From Saanp Seedhi, a desi adaptation of Anthony Shaffer’s popular two-character play Sleuth
| Photo Credit:
Neville Sukhia
Quoting Naseeruddin Shah, Kumud says the thespian told him that the character’s contours are there in a good script. “We just have to find them.” He credits directors such as Anubhav Sinha, Nitin Kakkar and Vijay Krishna Acharya with tapping his potential. For example, in My Great Indian Family, Kumud plays a priest who is secular, and he says Vijay helped him explore the character’s internal conflict.
Recently, Kumud’s friend was not permitted to stage a play on Hitler set in Nazi Germany. “Art is a medium of protest, but in the current atmosphere, when two people can threaten you and three can burn the venue, showcasing your art has become a risk. It leaves us vulnerable. In cinema, the stakes are higher. Theatre still finds a way. We are asked whether our play is political, religious, satirical…with so many ifs and buts, one has to camouflage the thought to find a stage.”
There was a time, remembers Kumud, when he played Aurangzeb in a school production on Sambhaji and Alamgir. “I was 16, and my Marathi drama teacher inspired me to bring out the human side of him. In those days, we didn’t see things in black-and-white. Of course, Aurangzeb was cruel, even to his family. But why can’t we see him as a ruler, an individual?

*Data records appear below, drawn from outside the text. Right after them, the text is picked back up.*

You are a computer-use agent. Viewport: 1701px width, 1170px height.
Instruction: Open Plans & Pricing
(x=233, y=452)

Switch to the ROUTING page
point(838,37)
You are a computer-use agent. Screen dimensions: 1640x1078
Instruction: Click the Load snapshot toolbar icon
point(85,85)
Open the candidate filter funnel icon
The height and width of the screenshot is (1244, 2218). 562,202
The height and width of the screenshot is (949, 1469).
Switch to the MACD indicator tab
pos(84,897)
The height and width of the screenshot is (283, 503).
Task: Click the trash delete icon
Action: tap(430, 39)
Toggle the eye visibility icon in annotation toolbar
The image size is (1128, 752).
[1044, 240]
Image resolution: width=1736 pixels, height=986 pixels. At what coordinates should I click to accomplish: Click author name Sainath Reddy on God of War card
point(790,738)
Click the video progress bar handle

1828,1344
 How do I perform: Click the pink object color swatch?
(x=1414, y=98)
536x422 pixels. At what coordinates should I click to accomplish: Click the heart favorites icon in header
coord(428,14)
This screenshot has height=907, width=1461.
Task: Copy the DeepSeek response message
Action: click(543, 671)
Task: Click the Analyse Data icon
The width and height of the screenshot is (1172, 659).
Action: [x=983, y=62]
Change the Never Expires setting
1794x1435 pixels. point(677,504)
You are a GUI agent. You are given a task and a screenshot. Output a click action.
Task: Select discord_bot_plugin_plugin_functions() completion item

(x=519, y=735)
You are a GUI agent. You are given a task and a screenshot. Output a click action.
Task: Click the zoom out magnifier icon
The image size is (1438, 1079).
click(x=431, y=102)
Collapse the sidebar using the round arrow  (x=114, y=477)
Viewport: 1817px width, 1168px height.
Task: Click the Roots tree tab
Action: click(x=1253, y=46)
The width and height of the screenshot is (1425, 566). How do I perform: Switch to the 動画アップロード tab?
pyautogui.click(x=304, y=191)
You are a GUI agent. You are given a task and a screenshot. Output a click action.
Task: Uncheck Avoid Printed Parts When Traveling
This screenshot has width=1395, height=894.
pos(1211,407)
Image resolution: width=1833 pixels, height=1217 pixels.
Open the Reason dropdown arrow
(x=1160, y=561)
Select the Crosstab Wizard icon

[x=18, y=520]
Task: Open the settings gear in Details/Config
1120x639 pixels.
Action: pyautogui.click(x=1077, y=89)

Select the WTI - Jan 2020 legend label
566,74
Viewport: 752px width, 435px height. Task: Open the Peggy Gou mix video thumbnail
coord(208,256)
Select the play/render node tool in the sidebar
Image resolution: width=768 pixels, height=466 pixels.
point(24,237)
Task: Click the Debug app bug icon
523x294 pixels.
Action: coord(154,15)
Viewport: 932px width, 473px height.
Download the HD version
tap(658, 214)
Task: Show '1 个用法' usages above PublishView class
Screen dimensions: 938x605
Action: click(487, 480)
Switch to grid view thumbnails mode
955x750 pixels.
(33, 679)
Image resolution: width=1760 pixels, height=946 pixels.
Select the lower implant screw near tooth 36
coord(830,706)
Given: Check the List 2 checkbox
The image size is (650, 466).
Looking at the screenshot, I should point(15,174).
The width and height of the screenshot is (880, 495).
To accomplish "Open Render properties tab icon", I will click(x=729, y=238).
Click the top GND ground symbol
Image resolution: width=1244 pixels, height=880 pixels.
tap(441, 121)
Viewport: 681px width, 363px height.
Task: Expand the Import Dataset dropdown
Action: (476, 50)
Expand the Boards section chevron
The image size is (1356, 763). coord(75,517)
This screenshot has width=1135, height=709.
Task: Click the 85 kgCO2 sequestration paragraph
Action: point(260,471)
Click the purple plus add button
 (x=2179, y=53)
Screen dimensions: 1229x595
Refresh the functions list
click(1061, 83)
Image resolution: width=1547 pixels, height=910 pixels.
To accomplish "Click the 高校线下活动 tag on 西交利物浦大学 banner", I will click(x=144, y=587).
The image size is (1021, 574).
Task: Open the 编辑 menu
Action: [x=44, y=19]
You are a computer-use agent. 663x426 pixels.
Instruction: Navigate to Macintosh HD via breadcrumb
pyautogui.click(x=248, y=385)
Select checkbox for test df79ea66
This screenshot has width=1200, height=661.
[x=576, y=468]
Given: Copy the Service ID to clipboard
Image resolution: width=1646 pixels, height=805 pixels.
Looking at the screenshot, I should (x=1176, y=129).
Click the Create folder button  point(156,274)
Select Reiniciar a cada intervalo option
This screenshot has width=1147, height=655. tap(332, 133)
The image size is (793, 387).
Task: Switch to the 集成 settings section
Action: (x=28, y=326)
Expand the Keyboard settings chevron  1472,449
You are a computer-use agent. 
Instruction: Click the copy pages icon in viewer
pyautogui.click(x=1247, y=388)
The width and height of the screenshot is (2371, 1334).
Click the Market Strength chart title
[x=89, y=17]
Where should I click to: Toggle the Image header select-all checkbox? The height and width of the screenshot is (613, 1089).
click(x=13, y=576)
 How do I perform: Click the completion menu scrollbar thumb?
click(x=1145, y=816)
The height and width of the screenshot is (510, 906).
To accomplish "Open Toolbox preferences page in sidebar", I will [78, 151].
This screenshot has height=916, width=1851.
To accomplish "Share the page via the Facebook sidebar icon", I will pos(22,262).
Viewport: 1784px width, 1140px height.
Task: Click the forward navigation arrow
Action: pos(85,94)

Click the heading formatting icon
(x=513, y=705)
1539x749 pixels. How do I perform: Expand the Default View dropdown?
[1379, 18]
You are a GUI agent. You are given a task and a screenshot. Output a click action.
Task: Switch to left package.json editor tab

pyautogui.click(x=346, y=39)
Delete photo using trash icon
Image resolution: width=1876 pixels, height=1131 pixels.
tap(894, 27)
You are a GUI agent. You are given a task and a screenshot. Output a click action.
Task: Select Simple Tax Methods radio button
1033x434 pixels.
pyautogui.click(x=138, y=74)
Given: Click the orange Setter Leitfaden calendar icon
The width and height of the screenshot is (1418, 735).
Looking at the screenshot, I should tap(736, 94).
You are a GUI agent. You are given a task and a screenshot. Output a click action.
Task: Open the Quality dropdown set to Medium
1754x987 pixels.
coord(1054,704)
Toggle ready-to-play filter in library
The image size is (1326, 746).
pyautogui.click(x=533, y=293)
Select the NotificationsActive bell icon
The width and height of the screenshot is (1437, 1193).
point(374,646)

Why do we use his name to cast aspersions on an entire community?”
A student of history, Kumud doesn’t buy the argument that history books are not fair in representing the past. “I was very much aware of the Vijayanagar Empire, the Cholas and the Cheras, and have visited Hampi several times. We have to make people socially and politically aware and wait for society to get bored of hate-filled narratives.”
Hailing from a deeply religious family in Rewa, Madhya Pradesh, Kumud’s father was in the Army and was passionate about acting on stage. “My sister’s best friend was from another religion. My grandfather and father had no issue with it, but my mother didn’t find it right. But she couldn’t find any justification for her disapproval. These days, WhatsApp offers us that justification through a false narrative. We cannot depend on social media narratives to know each other,and express surprise by saying aap waise wale musalman nahin hai (you are not like that Muslim) when we cross others’ paths.”